In response to a data breach in 2014, employees of University of Pittsburgh Medical Center filed a two-count class action complaint against UPMC for (1) negligence and (2) breach of an implied contract for failing to protect their personal data. The employee plaintiffs alleged that their Social Security numbers, names, addresses, birthdates, W2 information and salaries were stolen and used to file fraudulent tax returns and open fraudulent bank accounts.
In dismissing the class action, Judge R. Stanton Wettick Jr. ruled that Pennsylvania law does not recognize a private right of action to recover actual damages as a result of a data breach. Judge Wettick stated that creating such a cause of action in the context of a data breach would overwhelm the state courts and require businesses – who are also victims in criminal activity – to spend substantial resources to respond to these claims.

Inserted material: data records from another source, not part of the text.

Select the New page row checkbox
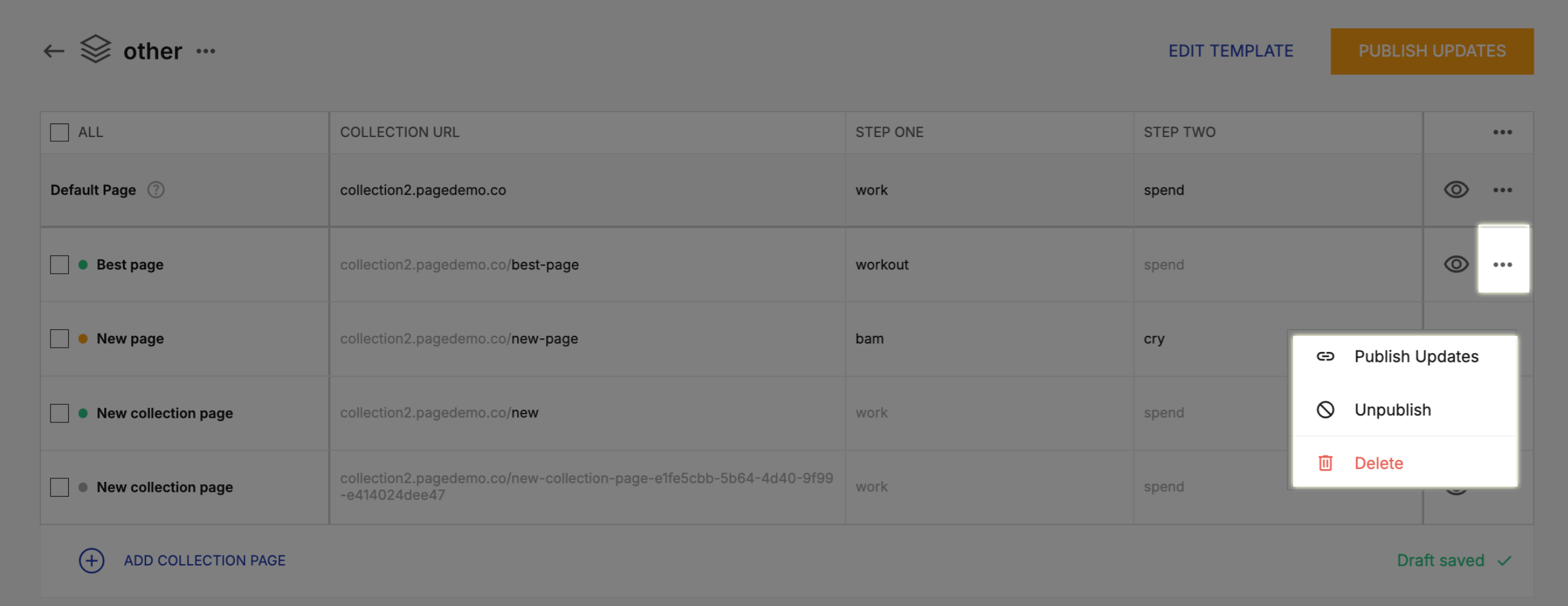This screenshot has width=1568, height=606. tap(59, 339)
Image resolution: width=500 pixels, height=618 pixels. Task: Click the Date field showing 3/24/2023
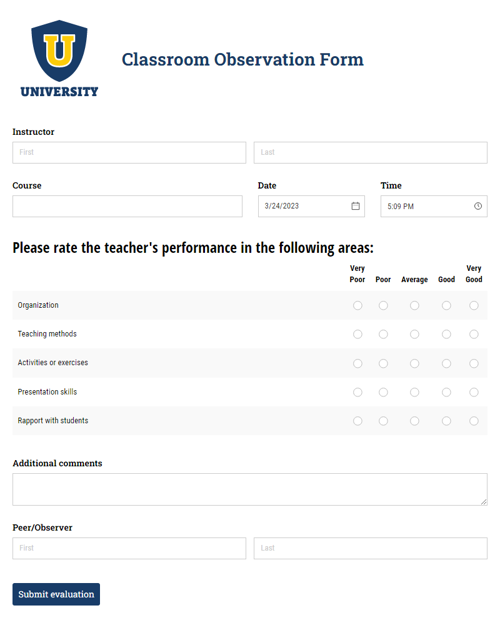point(311,206)
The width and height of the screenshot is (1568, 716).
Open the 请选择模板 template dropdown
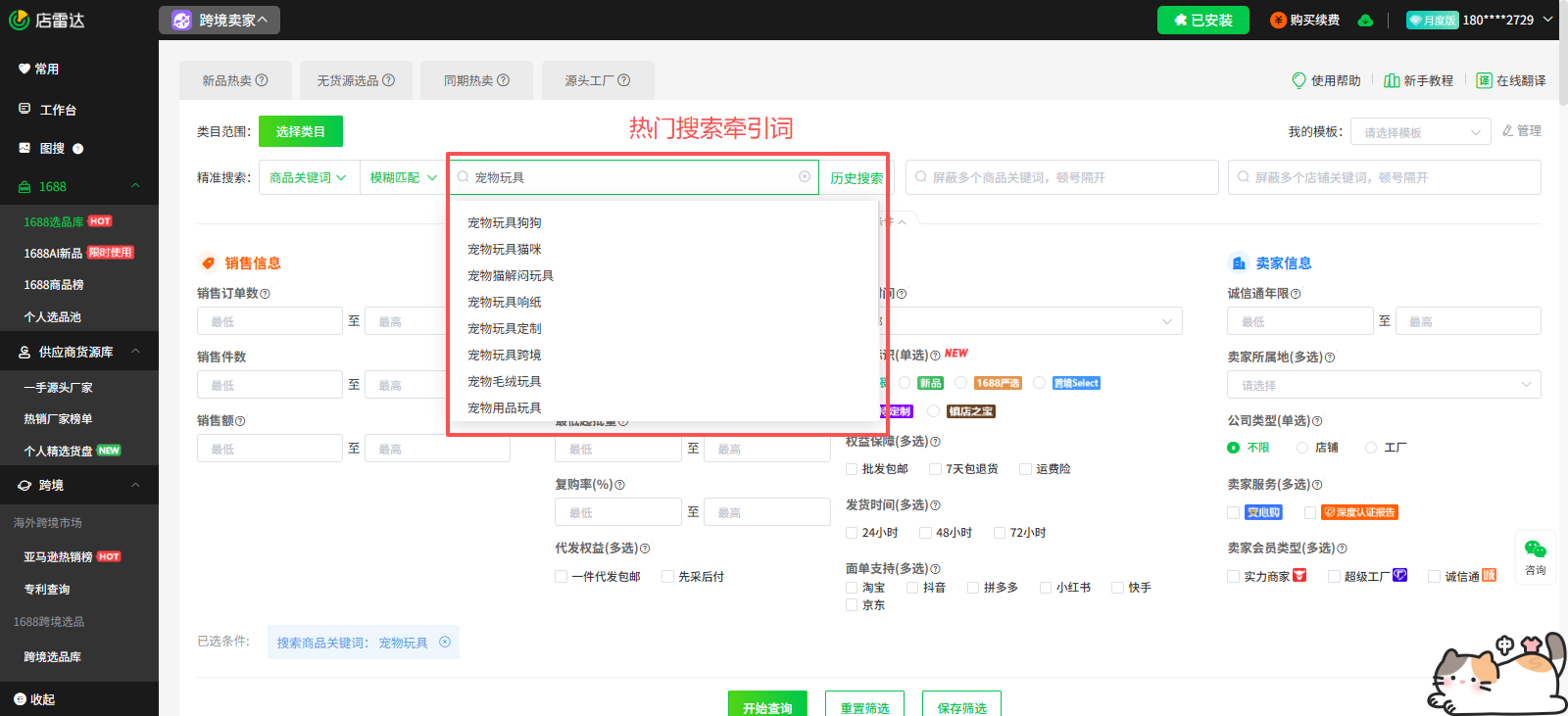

Judge Wettick noted that, to date, the only obligation imposed upon businesses by the Pennsylvania General Assembly is to provide notification of a data breach. Judge Wettick refused to interfere with the legislature’s direction in this area of the law.
This decision confirms that, under Pennsylvania law, plaintiffs will continue to have difficulty bringing claims against businesses who suffer data breaches.
The case is Dittman et al. v. The University of Pittsburgh Medical Center, Case No. GD-14-003285 in the Court of Common Pleas of Alleghany County, Pennsylvania.